After scoping out a number of hotels (there are dozens in Pana) we checked into Hospedaje Contemporaneo down by the lake where, for 120Q (about US$15). We got a clean, quiet room with a bathroom, a TV, secure parking for the truck, and a good Wi-Fi signal. We even scored a lake view (ask for room 4 or 5). We honestly can’t figure out why most of the budget travelers who visit Pana seem to stay in town, a five minute walk away on bustling Santander Street, when the real bargains are out by the lake where it’s more pleasant anyway.

One thing Santander Street does have is Guajimbo’s. It’s not the cheapest restaurant in town by a long shot, but for 72Q (about US$9) the tender, juicy, expertly grilled beef with chimichuri, vegetables, and awesome garlic bread is so worth it. We still dream about the stuff. It’s big enough to share if you’re not starving.

Volcán de Fuego

Volcán de Fuego is located miles away near Antigua but when it lets off steam you can see it clearly from Lake Atitlán.
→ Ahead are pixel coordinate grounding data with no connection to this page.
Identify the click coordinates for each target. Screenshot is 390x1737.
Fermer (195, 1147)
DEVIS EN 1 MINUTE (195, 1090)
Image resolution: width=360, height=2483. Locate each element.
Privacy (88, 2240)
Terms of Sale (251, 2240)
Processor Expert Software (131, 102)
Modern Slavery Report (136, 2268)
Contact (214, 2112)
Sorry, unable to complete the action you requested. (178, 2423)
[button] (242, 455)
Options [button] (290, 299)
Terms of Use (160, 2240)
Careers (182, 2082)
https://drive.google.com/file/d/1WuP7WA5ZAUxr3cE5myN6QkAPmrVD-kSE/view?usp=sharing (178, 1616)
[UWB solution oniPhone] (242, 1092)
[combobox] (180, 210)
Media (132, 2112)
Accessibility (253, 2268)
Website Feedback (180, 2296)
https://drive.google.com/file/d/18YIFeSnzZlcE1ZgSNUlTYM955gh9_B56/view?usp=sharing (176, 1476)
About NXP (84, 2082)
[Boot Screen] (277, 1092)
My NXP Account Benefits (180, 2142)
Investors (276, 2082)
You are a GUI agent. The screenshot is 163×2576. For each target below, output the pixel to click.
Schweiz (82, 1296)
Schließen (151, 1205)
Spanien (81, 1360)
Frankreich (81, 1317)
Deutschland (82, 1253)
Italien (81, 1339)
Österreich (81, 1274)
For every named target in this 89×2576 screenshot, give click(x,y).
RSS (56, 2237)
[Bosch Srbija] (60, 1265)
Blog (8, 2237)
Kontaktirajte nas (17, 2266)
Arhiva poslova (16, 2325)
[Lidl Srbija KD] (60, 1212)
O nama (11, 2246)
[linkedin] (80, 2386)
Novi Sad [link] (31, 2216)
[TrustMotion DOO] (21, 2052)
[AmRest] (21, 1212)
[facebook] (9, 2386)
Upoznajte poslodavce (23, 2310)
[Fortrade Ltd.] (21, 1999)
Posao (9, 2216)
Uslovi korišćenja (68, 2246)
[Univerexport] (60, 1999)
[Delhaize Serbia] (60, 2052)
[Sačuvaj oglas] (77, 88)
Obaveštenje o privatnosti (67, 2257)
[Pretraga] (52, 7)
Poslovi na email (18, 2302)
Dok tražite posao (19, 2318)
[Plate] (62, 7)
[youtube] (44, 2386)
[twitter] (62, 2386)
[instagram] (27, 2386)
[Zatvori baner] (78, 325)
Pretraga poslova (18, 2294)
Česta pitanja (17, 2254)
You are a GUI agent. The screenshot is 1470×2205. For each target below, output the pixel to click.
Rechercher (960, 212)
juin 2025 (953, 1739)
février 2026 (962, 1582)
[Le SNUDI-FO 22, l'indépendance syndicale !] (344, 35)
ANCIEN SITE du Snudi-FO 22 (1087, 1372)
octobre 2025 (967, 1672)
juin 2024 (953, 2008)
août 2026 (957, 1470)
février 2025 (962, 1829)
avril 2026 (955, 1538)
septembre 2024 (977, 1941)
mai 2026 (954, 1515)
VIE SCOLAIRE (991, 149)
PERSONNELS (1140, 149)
Also on Santander is a small clothing store called Gypsy. I call it a “boutique paca” because the owners have taken a different approach to the paca stores you see all over Guatemala. Instead of just cramming racks with every piece of clothing in the packet (or paca) of clothes (mostly from the US) that they’ve purchased to re-sell, someone at Gypsy sorts through many packets and then carefully displays the hand-picked cream of the crop.

San Pedro Volcano

Classic Lake Atitlán: calm water, a lazy lancha and a hulking volcano.

Prices at Gypsy are slightly higher than at a normal paca, but their stock is in better condition and its much more stylish. Prices are still a bargain (Karen picked up some pants) and the shopping experience is much more pleasant.

In recent years a number of high-end hotels have also opened up in secluded corners around Lake Atitlán and we spent a few bucolic days at one of them. Created by the owners of the incredible Meson Panza Verde boutique hotel in Antigua, Villas B´alam Ya is a collection of four high-design stand alone cottages and villas that feel like vacation homes.  For more read our full review of Villas B´alam Ya for iTraveliShop.

Volcano Atitlán, Tolimán and San Pedro

The volcanoes that ring Lake Atitlán (left to right) Atitlán, Tolimán, and San Pedro as seen from a porch at Villas B´alam Ya.